Week of June 19, 2011

The Beard

This glorious appendage was invented by Velociraptor Ninja Moses, because he was tired of having nothing to stroke* while he pondered how to be more of a badass. (Hint: he could not, it was just a mental exercise to keep his mind sharp) Worn by many today as a sign of awesomeness, the Beard has many uses including additional skills on the dance floor. That is right, if you have a beard, you get a +4 to dancing, concentration, and combat casting, as well as a +3 for all actions taken against Balrogs (or Balors) provided you yell "YOU SHALL NOT PASS" dramatically enough.

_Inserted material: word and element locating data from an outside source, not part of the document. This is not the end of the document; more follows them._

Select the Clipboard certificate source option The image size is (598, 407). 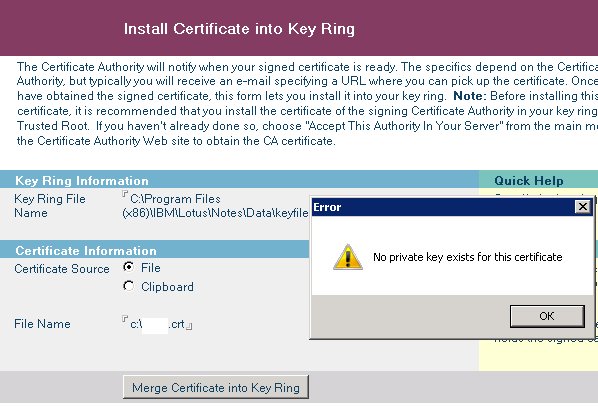pos(129,286)
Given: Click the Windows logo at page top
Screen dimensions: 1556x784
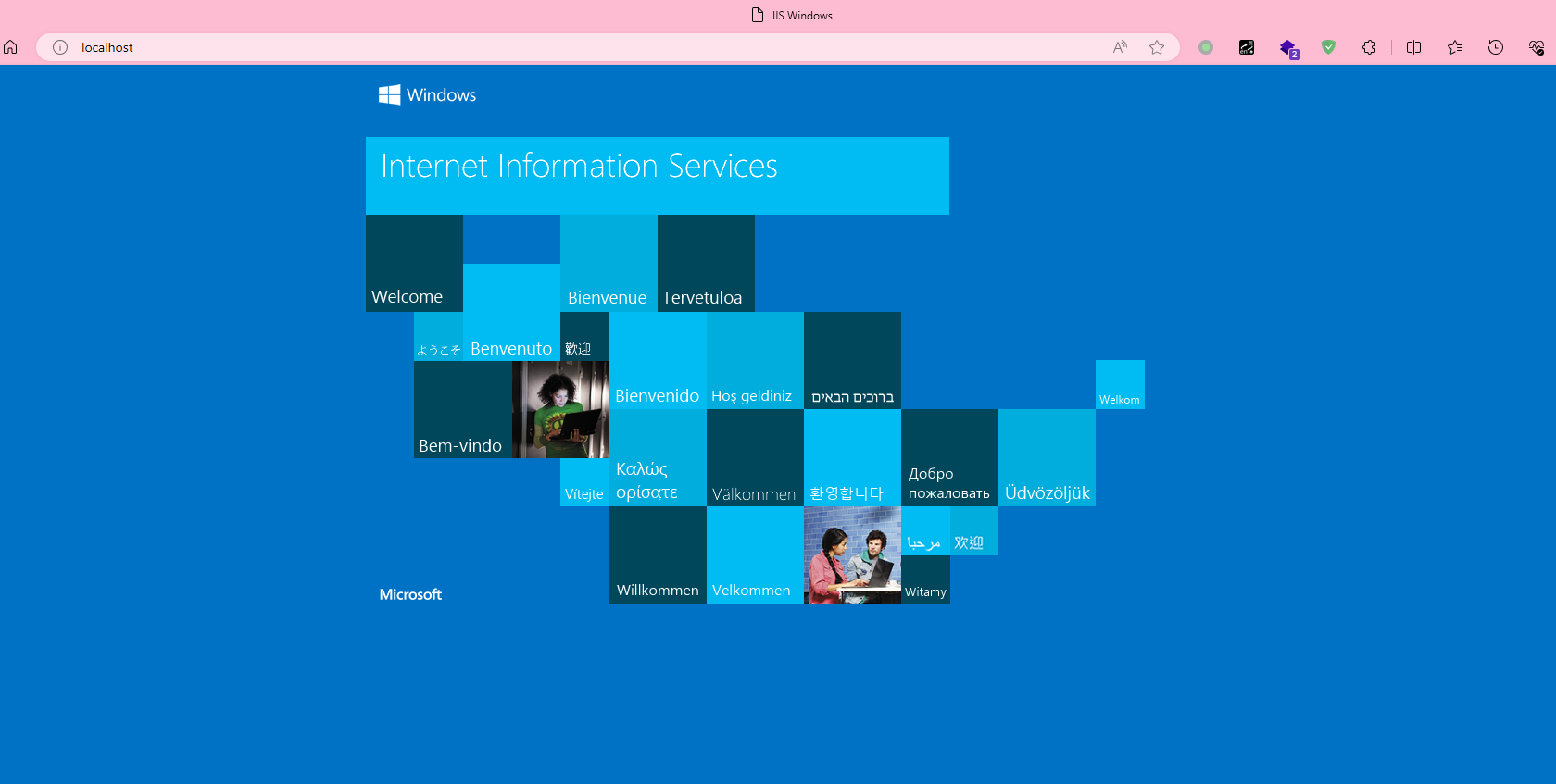Looking at the screenshot, I should tap(390, 94).
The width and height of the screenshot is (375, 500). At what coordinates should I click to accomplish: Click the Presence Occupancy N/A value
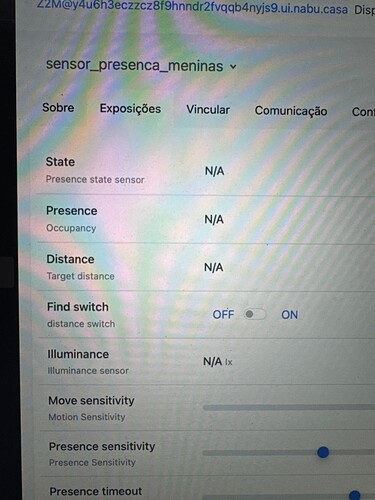214,219
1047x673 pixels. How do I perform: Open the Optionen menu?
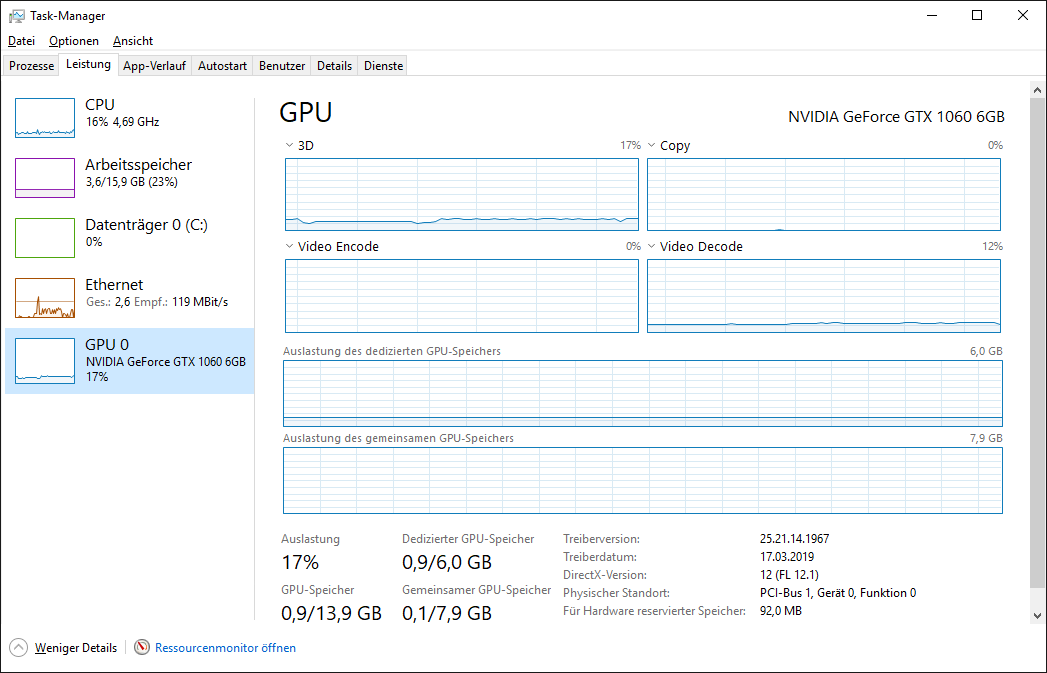point(74,41)

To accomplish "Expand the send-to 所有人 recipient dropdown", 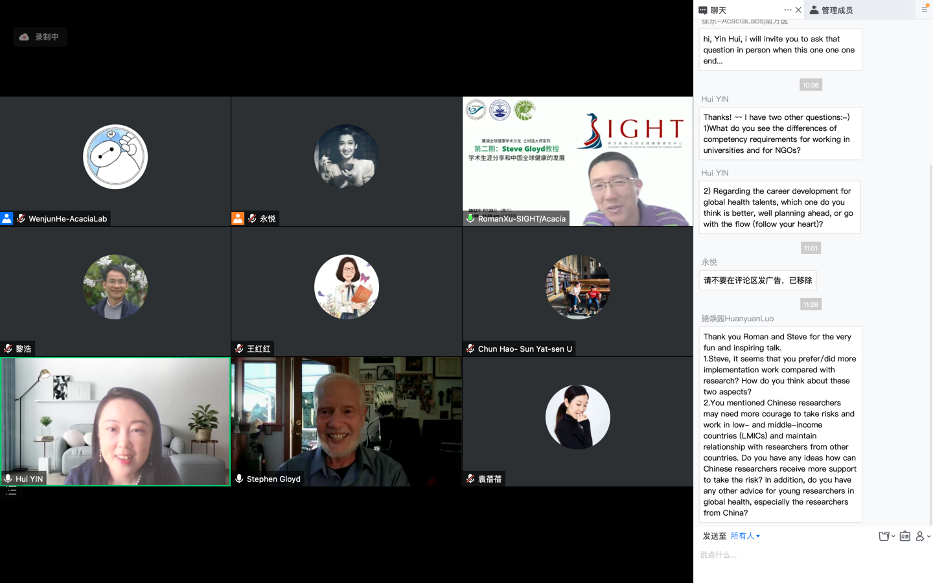I will click(745, 536).
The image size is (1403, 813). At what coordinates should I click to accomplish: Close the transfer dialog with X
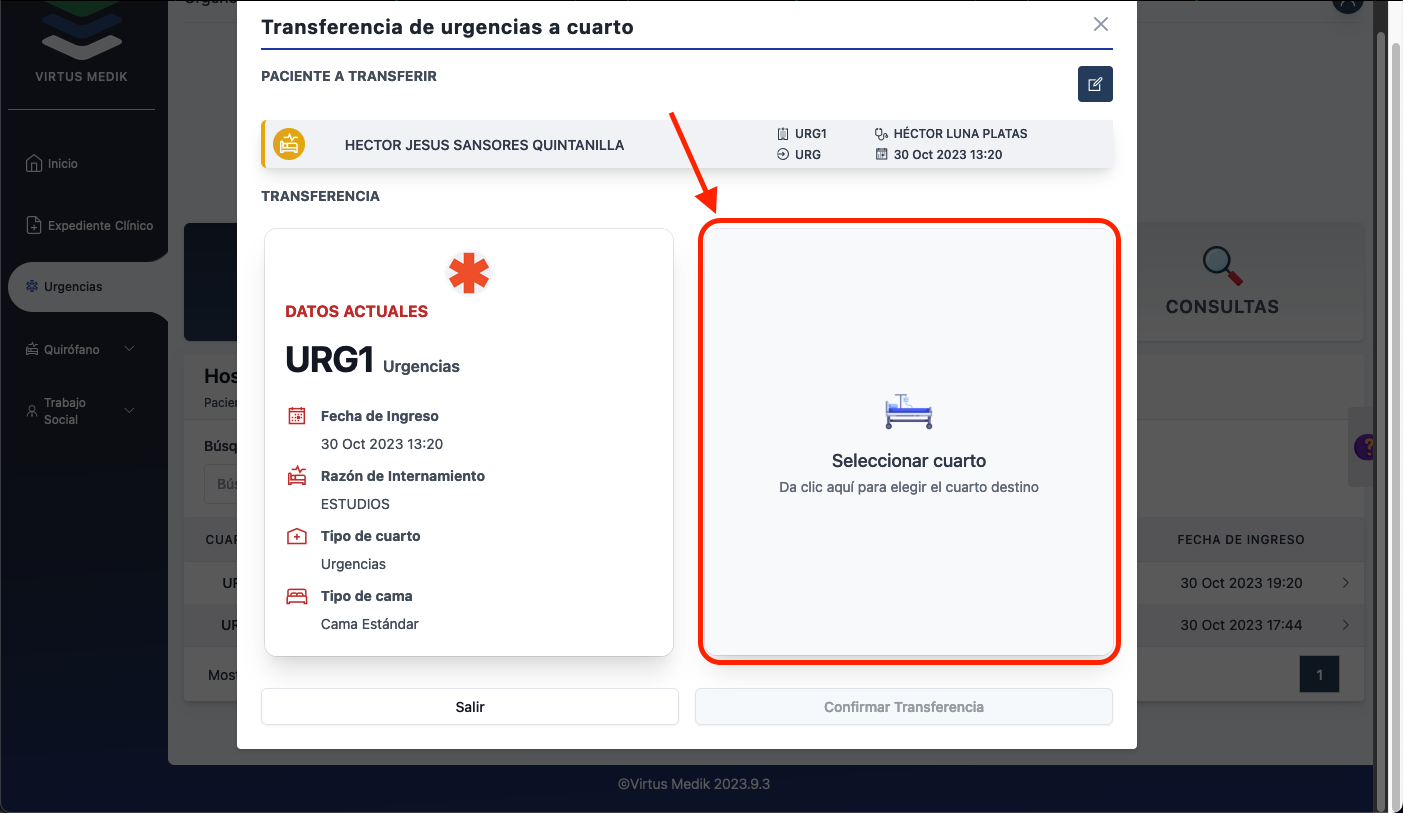click(1100, 24)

.*Get your mind out of the gutter.


Week of June 26, 2011:

The Eye:

While generally a laser generation point, the eye is also useful for shooting X-rays, Gamma rays, and sting rays. I bet the Crocodile hunter wishes he had one of these now. Oh, wait, he did. He just sucked at using them. In any case, the eye, in addition to being the body's (arguably) most versatile weapon, also helps you see and stuff like that. Most people have two, but most badasses have fewer than that (e.g. Odin, Col. Saul Tigh). Some people profess to have four, but recent advances in Ocular Science have proven that glasses are not, in fact, eyes. As a side note, Ocular Science has recently determined that turkey sandwiches are generally the best source of turkey sandwich, reversing years of precedent in turkey sandwich research.